In other other news, I picked up a part-time position at a botanic garden- Thurs and Sats. We'll see if I like it.

I ain't doin' nothin' in life I don't like no more!!

8 comments:

k@lakly said...

You sure sound down right productive for a down in the dumps kind of feeling girl. The trip sounds fabulous and I think you are so right to take it. When you look back you will think it was the best money ever spent. Always, always take care of yourselves first. I hope it brings some peace and relaxing to your mind and bodies. You both so deserve it.
Please post pics of the trip and the bathroom!! I love remodel projects:)
Oh and yes, it is healthy to feel sorry for oneself, you have every right to feel exactly how you feel. You have had a shit storm thrown at you. If you need to feel bad, then feel bad. There's nothing wrong with that.
Just know if it doesn't ever feel better that there is help out there for you too.
xxoo

Sara said...

Oh sure, feeling sorry for yourself once in a while is fine. I have a feeling you're not constantly wallowing. Most days lately I feel ok but if I really sit down and think about what's happened to me over the last year or two, I feel pretty damn sorry for myself.

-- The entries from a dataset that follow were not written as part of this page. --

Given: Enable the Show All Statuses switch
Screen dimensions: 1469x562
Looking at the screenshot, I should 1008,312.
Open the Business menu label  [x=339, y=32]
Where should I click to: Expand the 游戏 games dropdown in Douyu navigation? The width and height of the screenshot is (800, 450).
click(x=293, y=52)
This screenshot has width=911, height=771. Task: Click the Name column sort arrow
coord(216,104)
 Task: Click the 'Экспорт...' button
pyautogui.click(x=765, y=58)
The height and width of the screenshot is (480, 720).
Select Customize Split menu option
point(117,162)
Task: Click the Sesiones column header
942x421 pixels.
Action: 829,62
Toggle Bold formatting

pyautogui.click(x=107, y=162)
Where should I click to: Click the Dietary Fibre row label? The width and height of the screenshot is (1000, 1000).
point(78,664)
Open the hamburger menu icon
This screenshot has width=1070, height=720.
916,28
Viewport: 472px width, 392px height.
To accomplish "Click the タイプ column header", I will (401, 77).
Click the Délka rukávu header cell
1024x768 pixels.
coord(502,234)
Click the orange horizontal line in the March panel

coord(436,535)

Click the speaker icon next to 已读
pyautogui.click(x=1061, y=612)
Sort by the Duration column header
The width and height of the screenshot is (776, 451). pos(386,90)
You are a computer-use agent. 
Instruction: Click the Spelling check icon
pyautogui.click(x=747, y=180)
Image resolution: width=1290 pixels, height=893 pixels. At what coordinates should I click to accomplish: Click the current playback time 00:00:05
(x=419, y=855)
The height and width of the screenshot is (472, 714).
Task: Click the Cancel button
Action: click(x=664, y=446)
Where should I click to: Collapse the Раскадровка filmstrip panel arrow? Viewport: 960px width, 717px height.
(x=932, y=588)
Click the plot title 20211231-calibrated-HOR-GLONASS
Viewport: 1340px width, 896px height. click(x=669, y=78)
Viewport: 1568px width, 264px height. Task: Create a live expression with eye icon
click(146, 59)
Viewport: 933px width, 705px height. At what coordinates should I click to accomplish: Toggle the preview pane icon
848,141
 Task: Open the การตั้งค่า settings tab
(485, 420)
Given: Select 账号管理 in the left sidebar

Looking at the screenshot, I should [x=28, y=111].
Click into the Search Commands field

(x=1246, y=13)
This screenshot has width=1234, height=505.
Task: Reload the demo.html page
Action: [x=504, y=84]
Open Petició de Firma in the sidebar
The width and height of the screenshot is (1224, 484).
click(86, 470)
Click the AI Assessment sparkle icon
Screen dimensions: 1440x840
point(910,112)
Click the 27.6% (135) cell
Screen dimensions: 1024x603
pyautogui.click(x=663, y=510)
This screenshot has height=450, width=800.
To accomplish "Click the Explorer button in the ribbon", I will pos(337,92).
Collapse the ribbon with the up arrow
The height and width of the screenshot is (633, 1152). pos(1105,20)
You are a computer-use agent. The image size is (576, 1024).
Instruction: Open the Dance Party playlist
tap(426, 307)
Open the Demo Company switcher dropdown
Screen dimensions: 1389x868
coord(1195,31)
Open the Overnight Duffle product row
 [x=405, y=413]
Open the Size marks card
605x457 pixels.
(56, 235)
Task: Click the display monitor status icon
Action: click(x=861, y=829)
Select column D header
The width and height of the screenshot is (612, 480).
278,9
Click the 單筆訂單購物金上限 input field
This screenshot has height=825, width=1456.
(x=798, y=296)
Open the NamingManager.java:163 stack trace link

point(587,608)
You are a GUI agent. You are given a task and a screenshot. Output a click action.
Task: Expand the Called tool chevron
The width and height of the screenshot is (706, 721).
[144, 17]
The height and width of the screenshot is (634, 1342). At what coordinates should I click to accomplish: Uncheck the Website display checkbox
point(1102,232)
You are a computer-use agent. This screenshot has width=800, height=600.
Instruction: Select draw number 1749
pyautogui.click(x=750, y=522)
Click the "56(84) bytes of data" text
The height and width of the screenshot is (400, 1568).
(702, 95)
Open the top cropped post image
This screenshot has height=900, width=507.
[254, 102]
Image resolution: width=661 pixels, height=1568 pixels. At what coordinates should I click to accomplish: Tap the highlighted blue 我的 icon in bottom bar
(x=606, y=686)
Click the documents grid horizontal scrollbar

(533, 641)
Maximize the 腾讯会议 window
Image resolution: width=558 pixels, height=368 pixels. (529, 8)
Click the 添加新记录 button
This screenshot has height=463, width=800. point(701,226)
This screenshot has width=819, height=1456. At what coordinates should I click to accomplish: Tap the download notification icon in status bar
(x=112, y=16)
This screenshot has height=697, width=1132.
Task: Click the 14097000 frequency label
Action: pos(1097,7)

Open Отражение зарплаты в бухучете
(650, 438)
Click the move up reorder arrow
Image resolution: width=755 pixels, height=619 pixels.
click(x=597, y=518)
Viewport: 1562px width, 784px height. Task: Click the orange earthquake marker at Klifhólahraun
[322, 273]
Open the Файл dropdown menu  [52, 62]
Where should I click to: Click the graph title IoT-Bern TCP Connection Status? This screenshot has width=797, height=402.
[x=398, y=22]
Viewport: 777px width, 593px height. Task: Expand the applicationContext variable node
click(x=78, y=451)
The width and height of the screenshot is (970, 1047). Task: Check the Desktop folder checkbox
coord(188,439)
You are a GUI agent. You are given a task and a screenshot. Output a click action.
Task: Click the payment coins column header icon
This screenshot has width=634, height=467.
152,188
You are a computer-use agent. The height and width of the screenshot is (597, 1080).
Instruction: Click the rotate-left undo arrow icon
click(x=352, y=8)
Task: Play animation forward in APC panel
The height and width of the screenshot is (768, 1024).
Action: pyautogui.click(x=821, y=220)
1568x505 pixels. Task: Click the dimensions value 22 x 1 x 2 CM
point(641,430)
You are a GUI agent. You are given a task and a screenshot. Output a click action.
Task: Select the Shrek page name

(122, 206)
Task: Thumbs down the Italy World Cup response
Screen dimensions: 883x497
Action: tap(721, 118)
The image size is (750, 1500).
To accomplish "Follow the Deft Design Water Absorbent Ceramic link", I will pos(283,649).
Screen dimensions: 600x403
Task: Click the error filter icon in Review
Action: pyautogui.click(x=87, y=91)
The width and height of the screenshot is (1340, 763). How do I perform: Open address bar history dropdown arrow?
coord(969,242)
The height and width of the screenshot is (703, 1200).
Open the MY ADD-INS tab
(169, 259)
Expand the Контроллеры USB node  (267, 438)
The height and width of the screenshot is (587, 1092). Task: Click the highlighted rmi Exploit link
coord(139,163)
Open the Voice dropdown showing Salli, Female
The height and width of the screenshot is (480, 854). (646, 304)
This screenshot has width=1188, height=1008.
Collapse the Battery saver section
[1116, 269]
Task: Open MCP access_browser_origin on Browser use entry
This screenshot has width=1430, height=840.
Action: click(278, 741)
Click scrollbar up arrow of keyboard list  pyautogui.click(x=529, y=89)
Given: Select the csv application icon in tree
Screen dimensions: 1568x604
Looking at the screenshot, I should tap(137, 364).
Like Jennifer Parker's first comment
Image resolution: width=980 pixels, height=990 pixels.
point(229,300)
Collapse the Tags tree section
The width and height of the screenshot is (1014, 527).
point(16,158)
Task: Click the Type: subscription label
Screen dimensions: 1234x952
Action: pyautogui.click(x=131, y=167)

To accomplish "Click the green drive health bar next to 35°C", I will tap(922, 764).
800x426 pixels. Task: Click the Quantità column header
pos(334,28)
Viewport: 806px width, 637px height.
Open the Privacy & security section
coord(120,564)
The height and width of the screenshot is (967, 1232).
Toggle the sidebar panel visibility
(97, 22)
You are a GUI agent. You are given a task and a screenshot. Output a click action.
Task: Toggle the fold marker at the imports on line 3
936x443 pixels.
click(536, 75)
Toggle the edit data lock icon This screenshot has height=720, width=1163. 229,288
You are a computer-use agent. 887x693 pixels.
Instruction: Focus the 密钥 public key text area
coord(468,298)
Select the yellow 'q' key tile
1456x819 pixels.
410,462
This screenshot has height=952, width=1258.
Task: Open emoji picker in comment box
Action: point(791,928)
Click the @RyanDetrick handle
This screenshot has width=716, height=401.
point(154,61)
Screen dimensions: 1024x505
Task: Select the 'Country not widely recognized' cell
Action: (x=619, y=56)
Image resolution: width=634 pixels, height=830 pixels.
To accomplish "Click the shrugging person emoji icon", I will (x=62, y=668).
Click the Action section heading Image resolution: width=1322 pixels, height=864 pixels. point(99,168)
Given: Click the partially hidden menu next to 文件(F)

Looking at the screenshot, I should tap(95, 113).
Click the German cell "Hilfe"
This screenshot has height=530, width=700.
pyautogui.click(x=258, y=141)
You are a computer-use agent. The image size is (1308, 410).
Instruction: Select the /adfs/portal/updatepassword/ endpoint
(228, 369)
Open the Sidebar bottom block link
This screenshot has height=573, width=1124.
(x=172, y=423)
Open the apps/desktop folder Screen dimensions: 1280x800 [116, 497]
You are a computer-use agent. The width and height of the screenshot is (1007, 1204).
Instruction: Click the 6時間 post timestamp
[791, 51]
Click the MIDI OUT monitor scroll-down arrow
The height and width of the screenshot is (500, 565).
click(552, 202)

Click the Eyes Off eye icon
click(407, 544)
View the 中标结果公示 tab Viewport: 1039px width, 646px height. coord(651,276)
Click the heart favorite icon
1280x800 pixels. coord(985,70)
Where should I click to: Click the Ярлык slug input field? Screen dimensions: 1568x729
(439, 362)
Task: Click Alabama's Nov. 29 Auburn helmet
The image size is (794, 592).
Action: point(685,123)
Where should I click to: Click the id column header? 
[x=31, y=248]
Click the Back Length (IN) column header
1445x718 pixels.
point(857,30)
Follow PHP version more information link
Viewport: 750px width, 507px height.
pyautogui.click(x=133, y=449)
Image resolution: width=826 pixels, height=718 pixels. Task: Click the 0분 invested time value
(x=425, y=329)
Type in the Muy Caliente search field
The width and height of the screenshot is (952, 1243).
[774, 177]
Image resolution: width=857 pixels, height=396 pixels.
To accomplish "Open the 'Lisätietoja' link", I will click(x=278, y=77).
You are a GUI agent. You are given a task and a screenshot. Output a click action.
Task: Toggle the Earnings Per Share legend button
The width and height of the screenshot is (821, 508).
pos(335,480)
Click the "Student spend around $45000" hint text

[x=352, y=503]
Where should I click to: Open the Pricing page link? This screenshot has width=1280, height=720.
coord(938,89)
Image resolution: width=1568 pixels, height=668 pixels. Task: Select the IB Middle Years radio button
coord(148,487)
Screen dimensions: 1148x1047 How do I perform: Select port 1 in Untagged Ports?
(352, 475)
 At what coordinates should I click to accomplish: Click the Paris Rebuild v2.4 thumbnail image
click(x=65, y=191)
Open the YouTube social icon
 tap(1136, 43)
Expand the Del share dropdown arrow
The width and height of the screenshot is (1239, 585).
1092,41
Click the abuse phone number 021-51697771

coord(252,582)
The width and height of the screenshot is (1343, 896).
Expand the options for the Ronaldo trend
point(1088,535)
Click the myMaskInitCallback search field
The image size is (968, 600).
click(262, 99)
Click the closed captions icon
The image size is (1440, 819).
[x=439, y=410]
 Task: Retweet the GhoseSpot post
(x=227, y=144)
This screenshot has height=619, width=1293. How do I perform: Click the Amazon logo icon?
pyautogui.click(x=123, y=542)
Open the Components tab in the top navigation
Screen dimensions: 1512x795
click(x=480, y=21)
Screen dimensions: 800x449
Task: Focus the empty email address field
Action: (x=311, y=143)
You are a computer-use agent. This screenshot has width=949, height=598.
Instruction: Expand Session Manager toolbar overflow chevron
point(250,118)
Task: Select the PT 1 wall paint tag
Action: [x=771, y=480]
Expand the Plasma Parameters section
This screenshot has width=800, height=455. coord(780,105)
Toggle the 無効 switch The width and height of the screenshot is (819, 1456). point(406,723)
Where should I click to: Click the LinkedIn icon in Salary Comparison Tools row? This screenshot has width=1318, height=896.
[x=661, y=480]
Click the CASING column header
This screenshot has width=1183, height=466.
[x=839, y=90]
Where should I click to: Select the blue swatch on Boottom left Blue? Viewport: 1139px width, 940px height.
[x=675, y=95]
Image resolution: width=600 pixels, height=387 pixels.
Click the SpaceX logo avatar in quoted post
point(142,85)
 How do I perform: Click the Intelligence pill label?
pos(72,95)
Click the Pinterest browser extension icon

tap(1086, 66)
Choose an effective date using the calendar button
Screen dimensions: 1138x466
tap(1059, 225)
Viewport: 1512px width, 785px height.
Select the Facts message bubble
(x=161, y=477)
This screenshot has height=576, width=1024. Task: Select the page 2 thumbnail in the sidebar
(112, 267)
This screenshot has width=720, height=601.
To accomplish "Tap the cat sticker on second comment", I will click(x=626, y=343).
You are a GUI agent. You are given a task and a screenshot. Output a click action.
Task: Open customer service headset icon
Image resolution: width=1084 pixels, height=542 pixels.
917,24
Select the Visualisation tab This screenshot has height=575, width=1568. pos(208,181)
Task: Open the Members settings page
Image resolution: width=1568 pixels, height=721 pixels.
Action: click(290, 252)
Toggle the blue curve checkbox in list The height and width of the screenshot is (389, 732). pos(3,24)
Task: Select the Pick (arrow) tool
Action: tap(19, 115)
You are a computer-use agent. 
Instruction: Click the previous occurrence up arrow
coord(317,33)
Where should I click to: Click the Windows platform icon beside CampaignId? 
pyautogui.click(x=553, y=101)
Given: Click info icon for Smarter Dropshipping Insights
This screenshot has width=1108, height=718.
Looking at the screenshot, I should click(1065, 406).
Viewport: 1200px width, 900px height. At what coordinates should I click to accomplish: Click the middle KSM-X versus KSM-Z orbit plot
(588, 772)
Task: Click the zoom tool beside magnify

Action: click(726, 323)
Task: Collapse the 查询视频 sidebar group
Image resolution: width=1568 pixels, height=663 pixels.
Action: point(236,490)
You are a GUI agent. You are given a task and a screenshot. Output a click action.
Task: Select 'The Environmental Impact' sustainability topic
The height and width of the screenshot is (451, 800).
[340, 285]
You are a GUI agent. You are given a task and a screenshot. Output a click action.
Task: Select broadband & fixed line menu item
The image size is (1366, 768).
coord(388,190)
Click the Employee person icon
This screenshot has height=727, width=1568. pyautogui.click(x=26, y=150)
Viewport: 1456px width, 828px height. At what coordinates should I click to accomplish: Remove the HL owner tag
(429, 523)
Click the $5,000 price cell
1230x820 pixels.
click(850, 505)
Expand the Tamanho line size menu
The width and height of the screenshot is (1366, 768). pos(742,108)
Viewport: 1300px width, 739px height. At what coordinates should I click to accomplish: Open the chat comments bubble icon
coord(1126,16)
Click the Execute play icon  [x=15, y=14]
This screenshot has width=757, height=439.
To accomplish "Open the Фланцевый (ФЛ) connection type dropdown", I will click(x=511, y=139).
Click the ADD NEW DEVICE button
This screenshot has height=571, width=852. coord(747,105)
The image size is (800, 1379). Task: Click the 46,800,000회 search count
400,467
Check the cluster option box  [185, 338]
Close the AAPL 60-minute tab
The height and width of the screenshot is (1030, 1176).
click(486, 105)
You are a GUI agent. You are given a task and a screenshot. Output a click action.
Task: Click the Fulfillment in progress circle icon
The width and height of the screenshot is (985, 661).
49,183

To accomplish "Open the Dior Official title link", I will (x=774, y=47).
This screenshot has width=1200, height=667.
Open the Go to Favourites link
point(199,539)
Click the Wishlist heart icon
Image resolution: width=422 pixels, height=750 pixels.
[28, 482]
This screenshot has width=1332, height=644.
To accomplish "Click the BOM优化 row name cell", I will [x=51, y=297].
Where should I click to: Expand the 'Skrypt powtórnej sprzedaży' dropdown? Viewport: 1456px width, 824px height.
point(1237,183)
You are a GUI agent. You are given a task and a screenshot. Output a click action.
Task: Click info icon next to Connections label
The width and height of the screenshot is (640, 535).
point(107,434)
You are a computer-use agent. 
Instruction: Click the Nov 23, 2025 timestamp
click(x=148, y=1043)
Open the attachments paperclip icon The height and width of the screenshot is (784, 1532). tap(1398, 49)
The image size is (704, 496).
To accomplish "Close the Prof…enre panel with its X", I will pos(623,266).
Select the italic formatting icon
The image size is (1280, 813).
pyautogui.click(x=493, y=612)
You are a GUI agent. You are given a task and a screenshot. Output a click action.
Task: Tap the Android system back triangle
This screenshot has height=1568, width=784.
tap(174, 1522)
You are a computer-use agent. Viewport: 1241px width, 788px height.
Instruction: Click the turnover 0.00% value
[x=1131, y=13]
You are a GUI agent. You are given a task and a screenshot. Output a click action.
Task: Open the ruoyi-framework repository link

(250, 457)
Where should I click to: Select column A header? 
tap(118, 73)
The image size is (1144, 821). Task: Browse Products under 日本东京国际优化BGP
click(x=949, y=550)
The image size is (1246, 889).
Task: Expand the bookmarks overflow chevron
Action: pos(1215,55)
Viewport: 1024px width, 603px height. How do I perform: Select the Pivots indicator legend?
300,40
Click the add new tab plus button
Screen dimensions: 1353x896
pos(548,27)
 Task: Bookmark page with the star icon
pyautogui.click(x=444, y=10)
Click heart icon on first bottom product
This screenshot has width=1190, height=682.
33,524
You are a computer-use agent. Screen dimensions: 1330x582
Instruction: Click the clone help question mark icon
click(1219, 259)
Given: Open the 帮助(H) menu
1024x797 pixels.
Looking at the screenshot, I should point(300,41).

I'm impressed with your eco-friendly bathroom idea! Good for you!

Mrs. Spit said...

Yes, I think it's healthy to feel sorry for yourself. Not to stay and wallow and roll around in it, but to accept that a number of things have happened this year that are not fair. Not at all fair. And it's hard and painful and sorrowful.

G$ said...

I think it's healthy too. Not staying there forever, but denying the feeling just makes me feel worse.

The trip sounds lovely. I also vote for pix of that and the rehab!

xo

AnnaBelle said...

I'm not sure if pity parties are healthy or unhealthy per se, they just seem unavoidable in some circumstances. I haven't felt too bad for myself to months now but I might be hosting a pity party tonight. I actually throw a party though - like invite my nearest and dearest to have dinner and too much to drink while they listen to me whine.

Your trip sounds so exciting and it is such a good idea to be away for the holidays. Maybe your husband can put photos Mayan ruins on his door to remind him of your upcoming vacation.

I would love to hear about your bathroom remodel as you do it! Pictures too of the eco-friendliness.

janis said...

You feel what you gotta feel. It has been so hard for you and Triple S. I am sorry of what he has to put up at work...

The trip sounds like it is going to be soooo wonderful, you have to post pics and details!
oh, and the bathroom remodel.

You sound good, despite what you wrote about being down and feeling sorry. I'm glad you have things to look forward to, and my heart is with you. xoxo

R.M. Jackson said...

I hardly think you are wallowing... you seem mighty busy. :D Every now and again a pity party can be a good thing... we do need to be aware of our feelings. The good thing is that time really does heal wounds.

Blessings and hugs,
Ruth

Lavender n Lattés said...

Good for you! You shouldn't have to do anything you don't like anymore! Make your own choices and stay strong!